Comprehensive Evaluation Strategy: The paper evaluates 22 code LMs on the NoFunEval benchmark using various novel metrics, including DiffBLEU for assessing code similarity in edits and domain-specific tools like CodeQL for maintainability and security assessments.
Insightful Results: The paper finds that current code LMs show a significant gap in understanding and implementing non-functional requirements. Moreover, even in scenarios derived from the HumanEval benchmark that test the models' understanding of functional correctness, LMs exhibit surprisingly low classification accuracy.

Implications and Future Research Directions

The findings from this paper prompt a reevaluation of current training approaches and evaluation paradigms for code LMs. The paper highlights fundamental blindspots in LMs' training frameworks, particularly regarding non-functional aspects of code quality which are crucial in broad software engineering applications.

Practical Implications: The research underscores the critical need for augmented training methodologies that incorporate diverse coding criteria beyond functional correctness. This paper prompts AI researchers and practitioners to integrate comprehensive domain-specific knowledge in training regimes to enhance LM performance on real-world software engineering tasks.

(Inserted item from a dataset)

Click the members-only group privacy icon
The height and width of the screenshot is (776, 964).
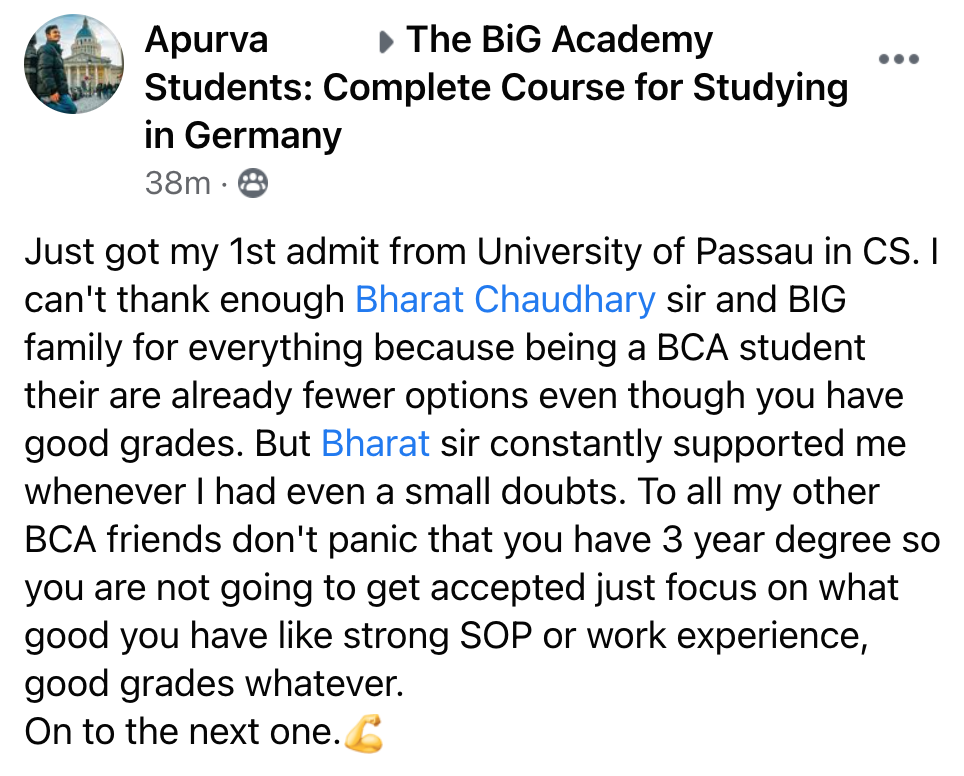253,183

Theoretical Implications and Future Work: From a theoretical standpoint, the paper opens up new avenues for exploring how non-functional requirements can be quantitatively modeled and learned by AI systems. Moreover, the work suggests a trichotomy of LM abilities—generation, comprehension, and editing—that future models should be trained to balance. Subsequent research could focus on refining benchmarks like NoFunEval to cover broader application domains and developing new prompting strategies that seamlessly integrate domain knowledge into model training.

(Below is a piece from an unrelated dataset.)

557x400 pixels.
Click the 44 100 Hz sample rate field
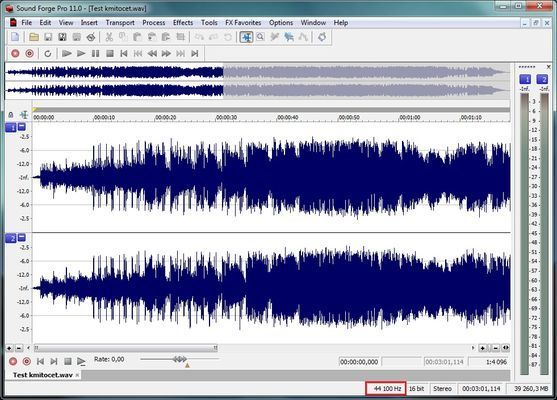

In conclusion, the NoFunEval benchmark signifies a pivotal step in evolving our understanding and expectations of code LLMs, urging future developments in AI that can prudently navigate both the functional and non-functional landscapes of software programming. This work sets a foundation for ongoing research to improve and better assess the practical applicability of LMs in software development environments.